When you match the core file with the executable, the debugger will be able to tell you where the crash occurred and show you the stack. That in itself should help a lot. You should also find out as much as you can about the situation in which it happens -- can they reproduce it reliably? If so, can you reproduce it?
当您将核心文件与可执行文件匹配时,调试器将能够告诉您崩溃发生的位置并向您显示堆栈。这本身应该有很大帮助。您还应该尽可能多地了解它发生的情况——他们能否可靠地重现它?如果是这样,你能重现它吗?

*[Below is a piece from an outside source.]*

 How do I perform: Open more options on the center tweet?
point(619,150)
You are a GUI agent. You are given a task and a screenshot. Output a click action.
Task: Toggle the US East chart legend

Now, here's the caveat: the place where the notion of "everything is there" breaks down is with shared object files, .so
files. If it is failing because of a problem with those, you won't have the symbol tables you need; you may only be able to see what library .so
it happens in.
现在,这里有一个警告:“一切都在那里”的概念崩溃的地方是共享对象文件,.so
文件。如果由于这些问题而失败,您将没有所需的符号表;您可能只能看到.so
它发生在哪个库中。
There are a number of books about debugging, but I can't think of one I'd recommend.
有很多关于调试的书,但我想不出我推荐的一本。
回答by Malkocoglu
Inspect the values of local variables you see when you walk the stack ? Especially around the select() call. Do this on customer's box, just load the dump and walk the stack...
检查您在遍历堆栈时看到的局部变量的值?特别是在 select() 调用周围。在客户的盒子上执行此操作,只需加载转储并遍历堆栈...
Also , check the value of FD_SETSIZE on both your DEV and PROD platforms !
另外,在您的 DEV 和 PROD 平台上检查 FD_SETSIZE 的值!